Wie Veränderungen in einem bayerischen Dorf den Einbruch der CSU erklären

Leonhard Landes
Links: Markus Söder und Horst Seehofer steht ein Wahl-Desaster bevor. Rechts: der Ortskern von Mallersdorf. 

Von Weitem ist das jahrhundertealte Kloster das erste Zeichen, das auf Mallersdorf-Pfaffenberg hinweist. Zwischen bewaldeten Hügeln am ruhigen Fluss der Kleinen Laber gelegen wohnen in dem Ort in Niederbayern knapp 7000 Menschen. Die allermeisten von ihnen wählten in der Vergangenheit CSU. 

► Kein Wunder. Denn die Stadt steht beispielhaft für die größere bayerische Erfolgsgeschichte. 

Noch vor 70 Jahren waren die meisten Straßen hier nicht geteert, Bier holten sich die Einwohner mit Krügen in der Schenke, Flaschen waren Mangelware. Niederbayern – der Bezirk galt bis in die 1960er Jahre noch als das Armenhaus Deutschlands, abgehängt vom Rest der Republik

Doch die Region erlebte einen Boom.

Mittlerweile liegt die Arbeitslosenquote bei unter drei Prozent, auch in Mallersdorf-Pfaffenberg. Knapp 3000 Arbeitsplätze bietet die Gemeinde. Viele Menschen arbeiten etwa in den nahen Werken von BMW in Dingolfing. 

► Es läuft gut für die Menschen in Mallersdorf-Pfaffenberg. Für die CSU allerdings nicht mehr so. 

Wie im Rest Bayerns bekommen die Christsozialen auch hier spüren, dass viele Menschen unzufrieden sind. Bei der Bundestagswahl 2017 wählten 18 Prozent in Stimmkreis Mallersdorf-Pfaffenberg AfD, mehr als im bundesweiten Durchschnitt. Die CSU verlor Stimmen. 

Fragt man die Einwohner der Gemeinde, woran das liegt, dann antworten die meisten: an den Gemeinschaftsunterkünften für Asylbewerber. 

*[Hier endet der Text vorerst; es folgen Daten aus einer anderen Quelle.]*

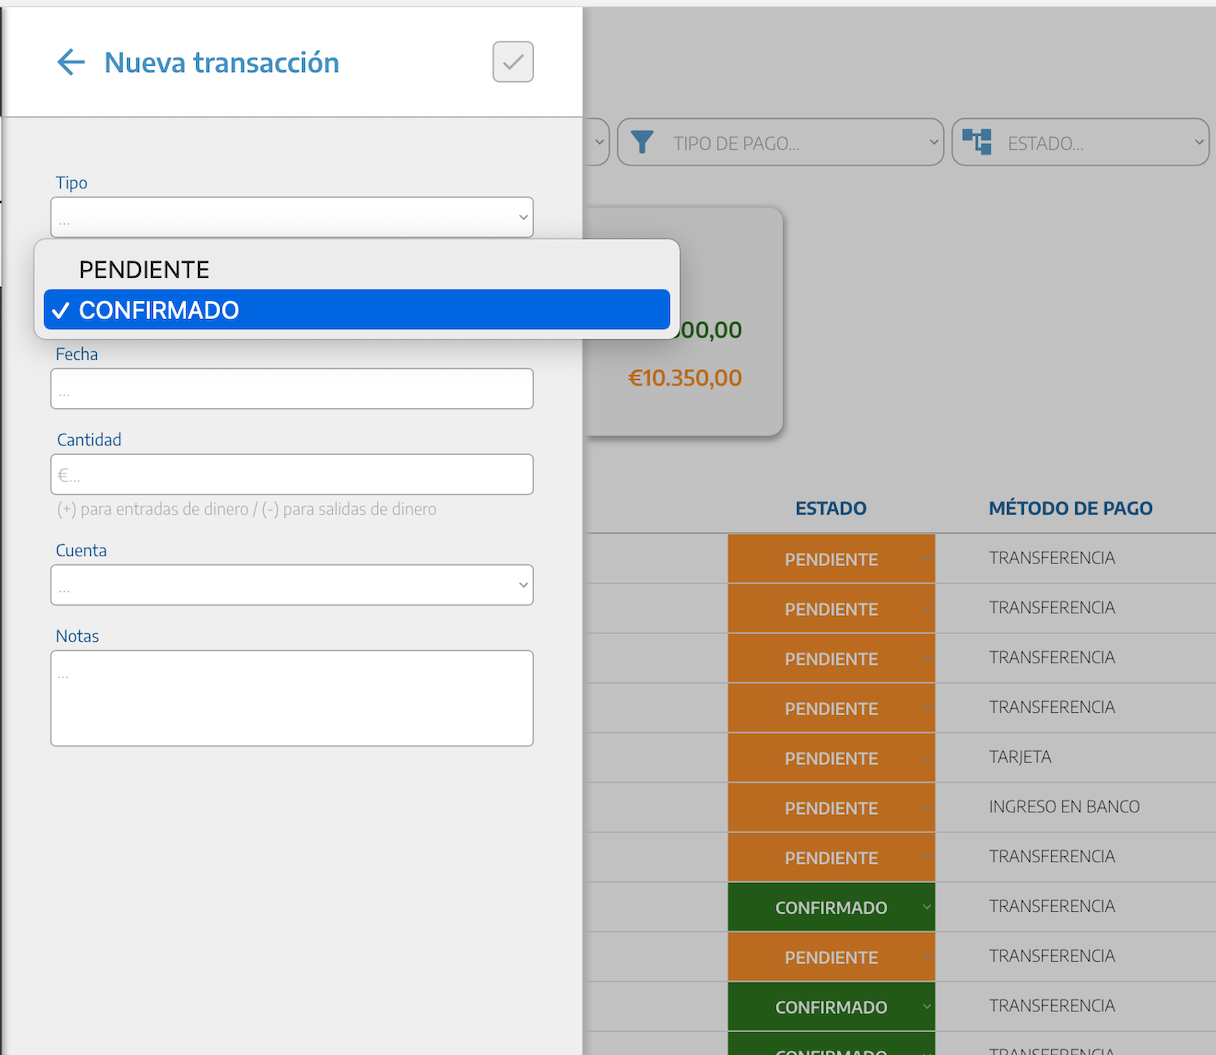Click inside the Notas text area
Screen dimensions: 1216x1055
pyautogui.click(x=291, y=698)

Dann fängt eine Frau an zu schimpfen... 

Sie sind das große Thema am Montagabend, als sich Josef Zellmeier den Fragen der CSU-Mitglieder in der beschaulichen Gemeinde stellt. Zellmeier ist der CSU-Direktkandidat im Wahlkreis Straubing und Abgeordneter im Landtag. 

Nach seinem Vortrag zu Beginn steht eine Frau auf. Sie ist wütend. Sie wohne neben einer der beiden großen Gemeinschaftsunterkünfte, in der mehr als 100 Asylbewerber untergebracht sind. Rund 300 Asylbewerber leben insgesamt in Mallersdorf-Pfaffenberg.